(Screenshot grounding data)
####################
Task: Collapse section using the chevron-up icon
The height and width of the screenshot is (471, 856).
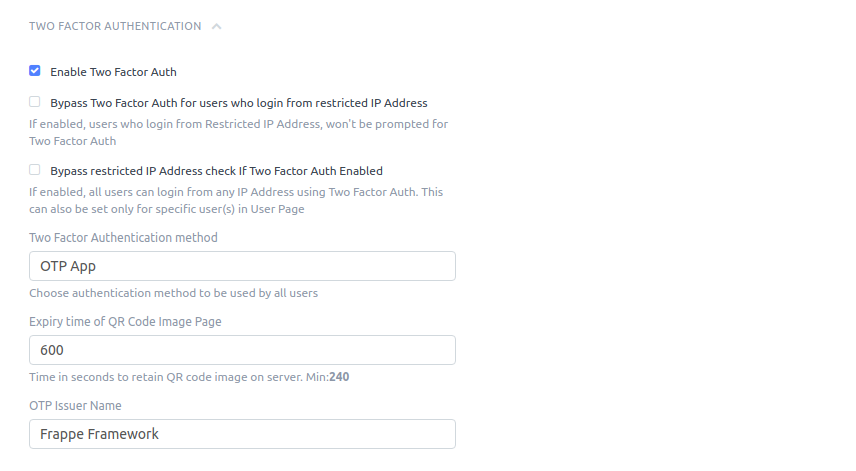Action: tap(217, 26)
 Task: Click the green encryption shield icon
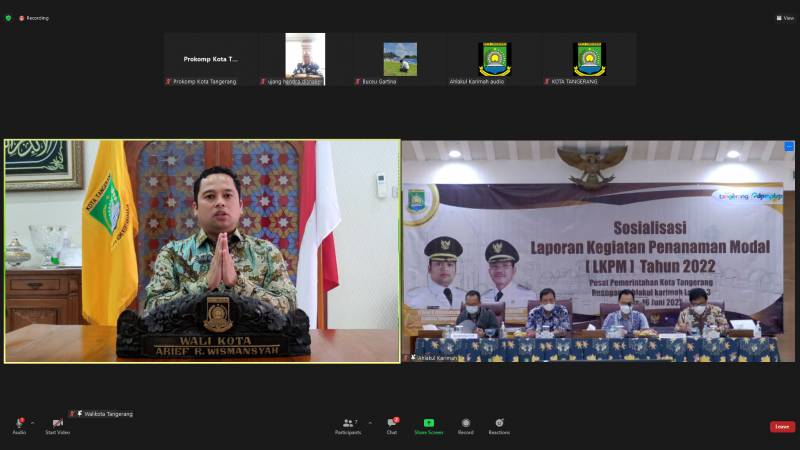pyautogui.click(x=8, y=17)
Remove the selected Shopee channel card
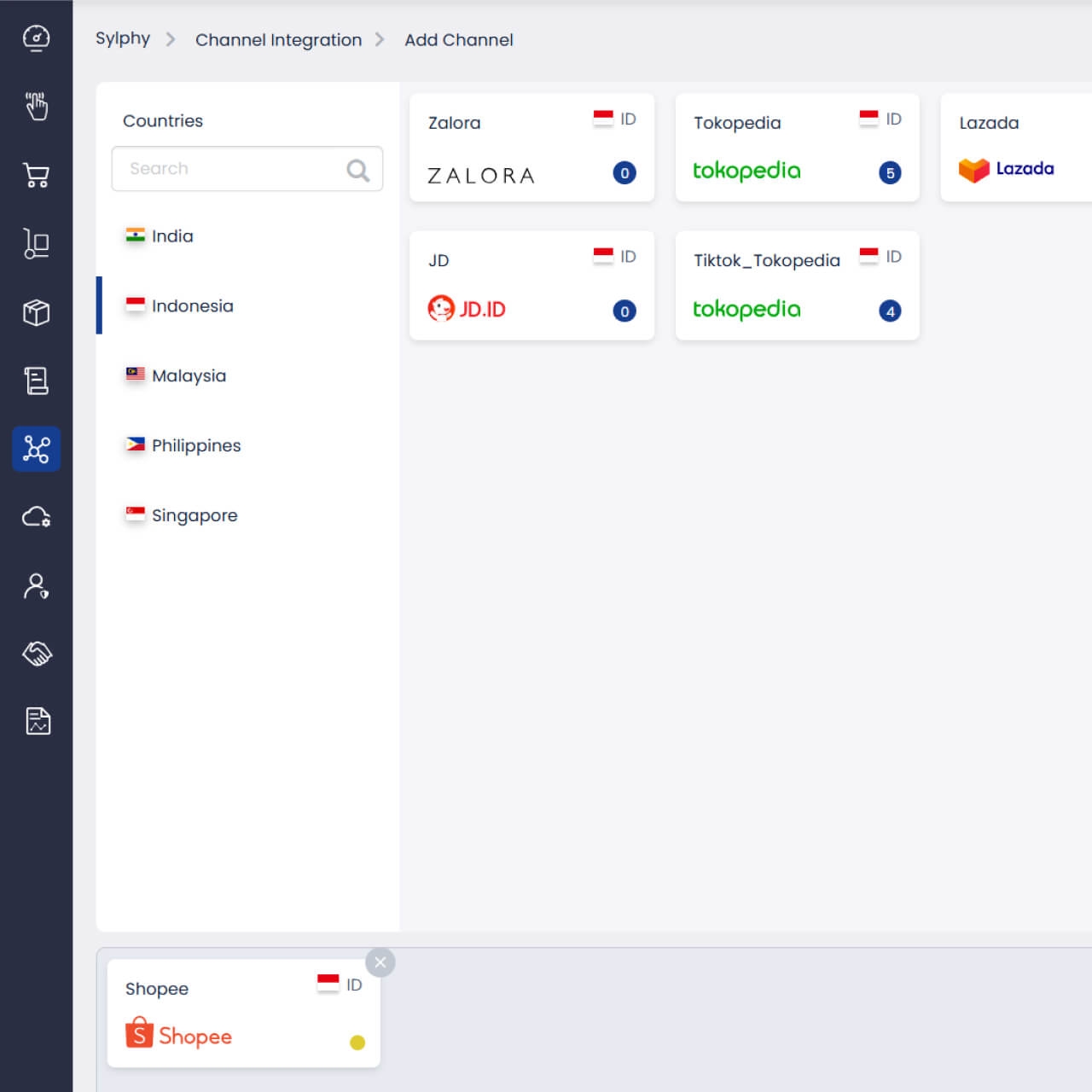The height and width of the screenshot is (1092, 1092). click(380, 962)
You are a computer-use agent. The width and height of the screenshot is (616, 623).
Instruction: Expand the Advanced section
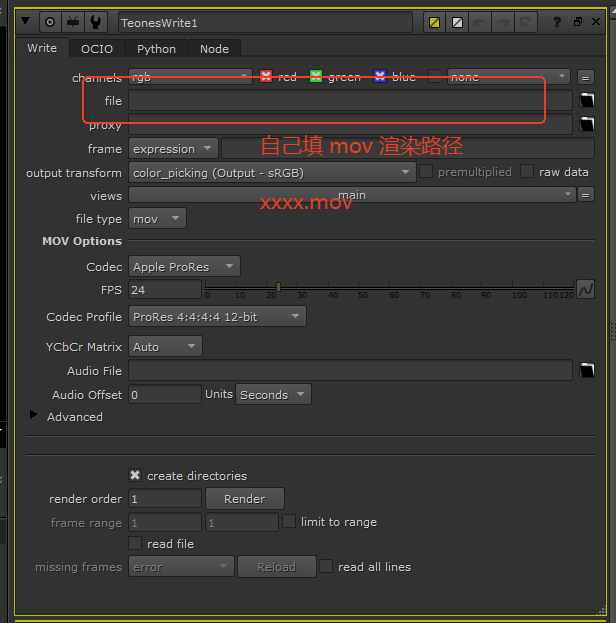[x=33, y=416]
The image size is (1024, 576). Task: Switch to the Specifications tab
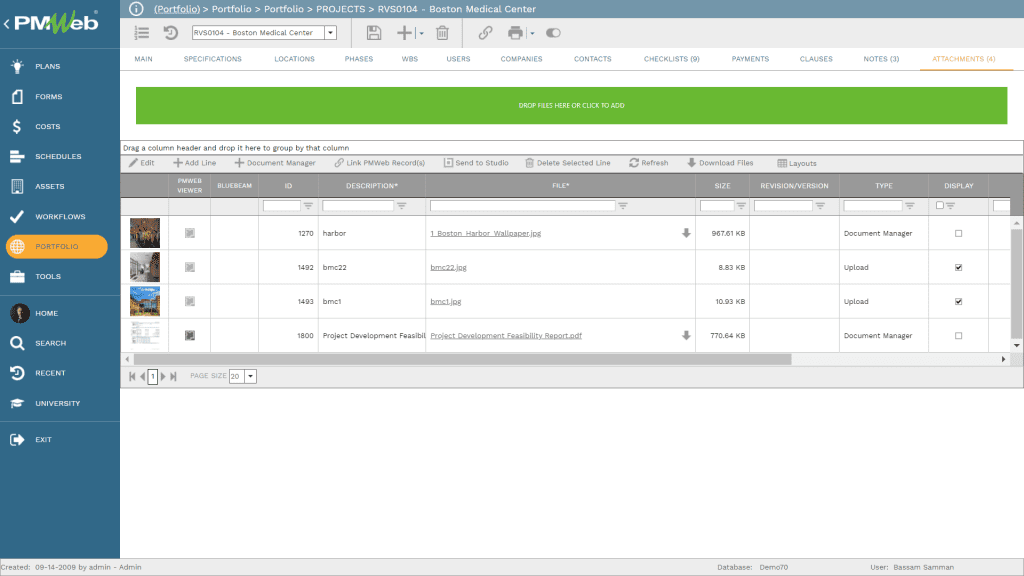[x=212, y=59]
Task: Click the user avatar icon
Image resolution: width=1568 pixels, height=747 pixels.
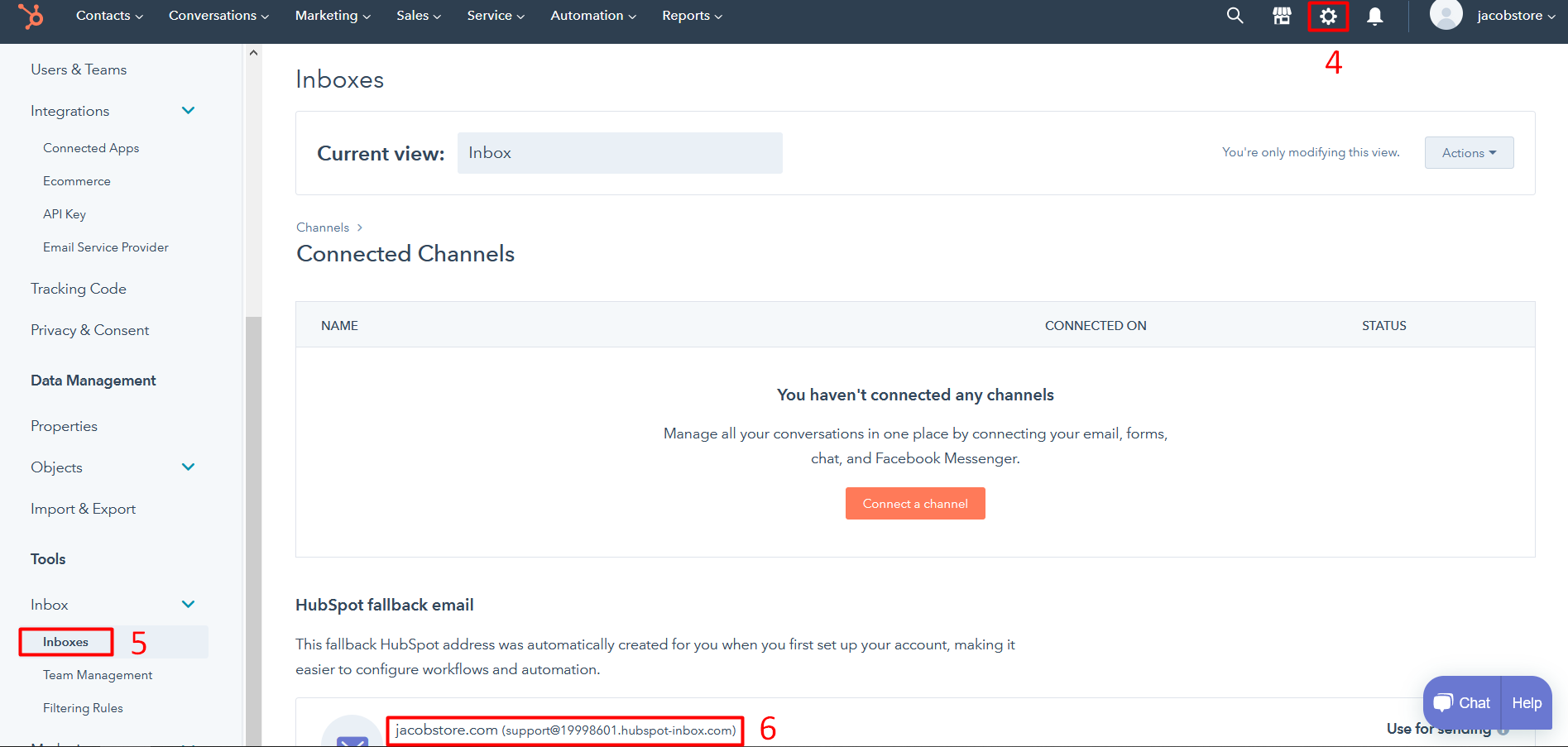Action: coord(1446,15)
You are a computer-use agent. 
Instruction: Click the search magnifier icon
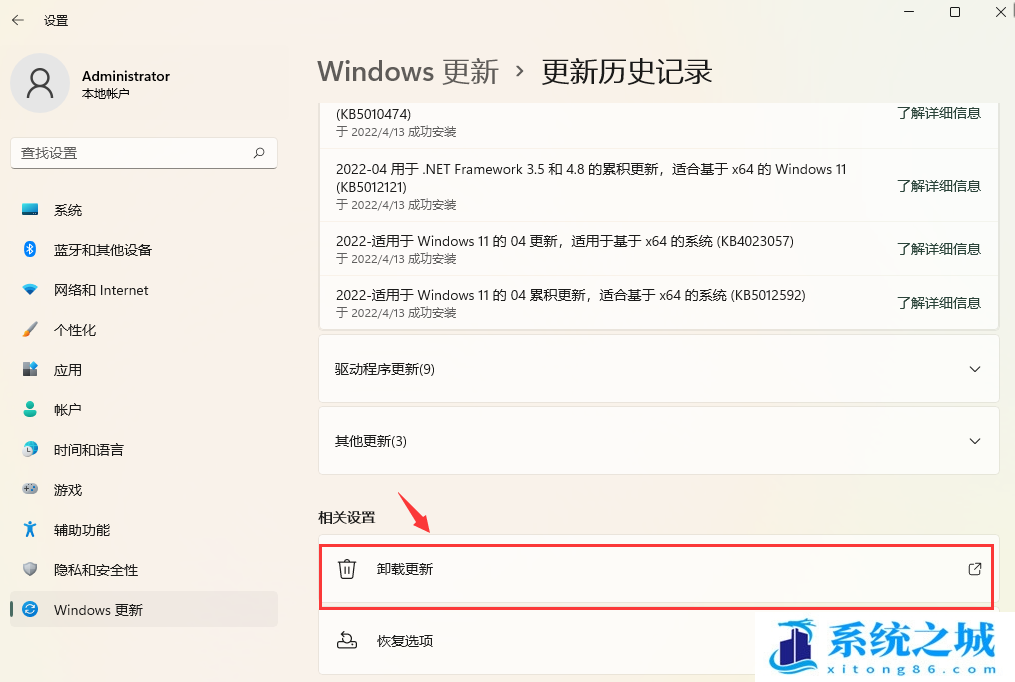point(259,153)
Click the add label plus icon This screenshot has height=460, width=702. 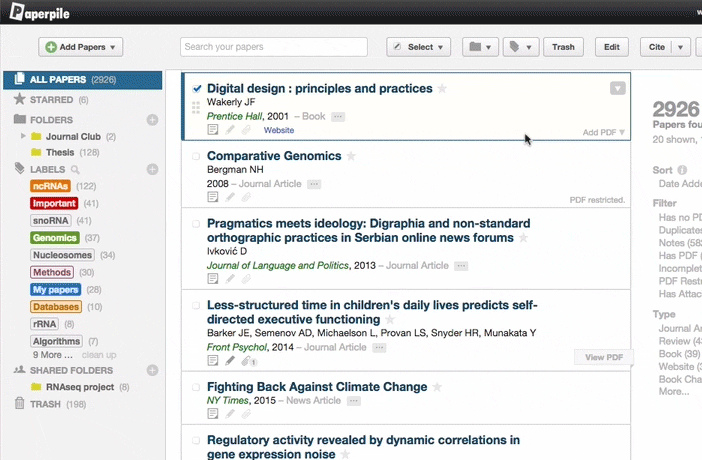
####################
* **ACTIVITY**:
Output every record above exactly as written, but skip the pictures.

* **SOLVED EXERCISE**:
Task: Collapse section using the chevron-up icon
The height and width of the screenshot is (471, 856).
Action: tap(217, 26)
 Task: Click the green encryption shield icon
pyautogui.click(x=8, y=17)
Remove the selected Shopee channel card
The height and width of the screenshot is (1092, 1092). click(380, 962)
You are a computer-use agent. The width and height of the screenshot is (616, 623).
Instruction: Expand the Advanced section
[x=33, y=416]
The image size is (1024, 576). Task: Switch to the Specifications tab
[x=212, y=59]
Task: Click the user avatar icon
Image resolution: width=1568 pixels, height=747 pixels.
Action: coord(1446,15)
You are a computer-use agent. 
Instruction: Click the search magnifier icon
point(259,153)
Click the add label plus icon This screenshot has height=460, width=702. 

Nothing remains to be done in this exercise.